What you need to do →
For this exercise, the lines from the one with "Viewport: 791px width, 445px height." through the final line of the data below are to be transcribed exactly, and pictures are to be skipped.
===== Source data
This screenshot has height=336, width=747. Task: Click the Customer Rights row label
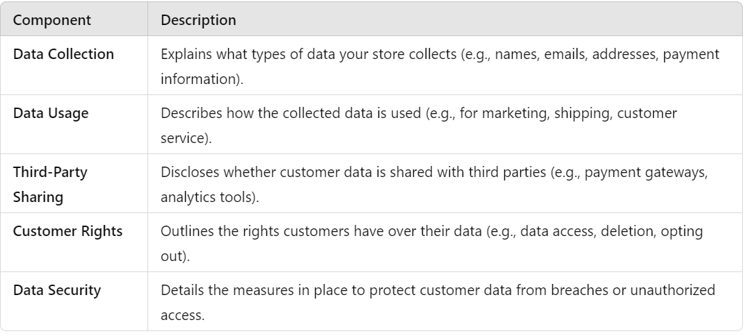67,231
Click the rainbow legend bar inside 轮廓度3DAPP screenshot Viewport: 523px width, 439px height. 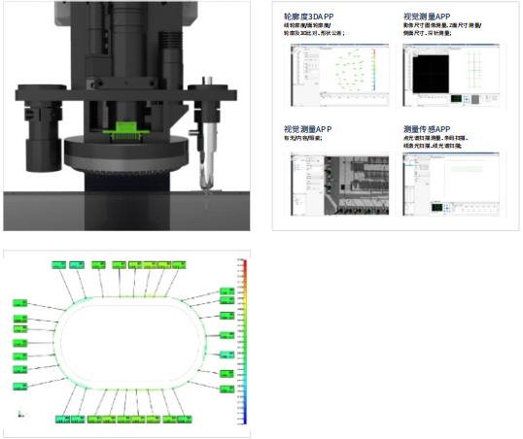tap(374, 70)
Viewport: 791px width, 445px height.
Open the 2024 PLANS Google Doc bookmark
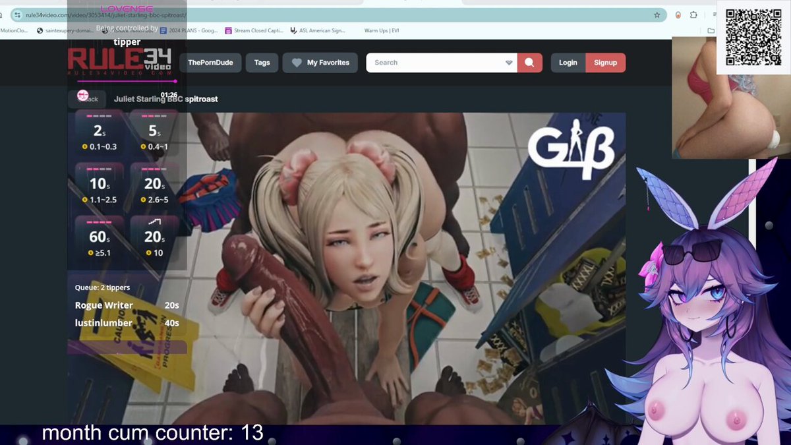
==========
Completed exercise →
Viewport: 791px width, 445px height.
Open the 2024 PLANS Google Doc bookmark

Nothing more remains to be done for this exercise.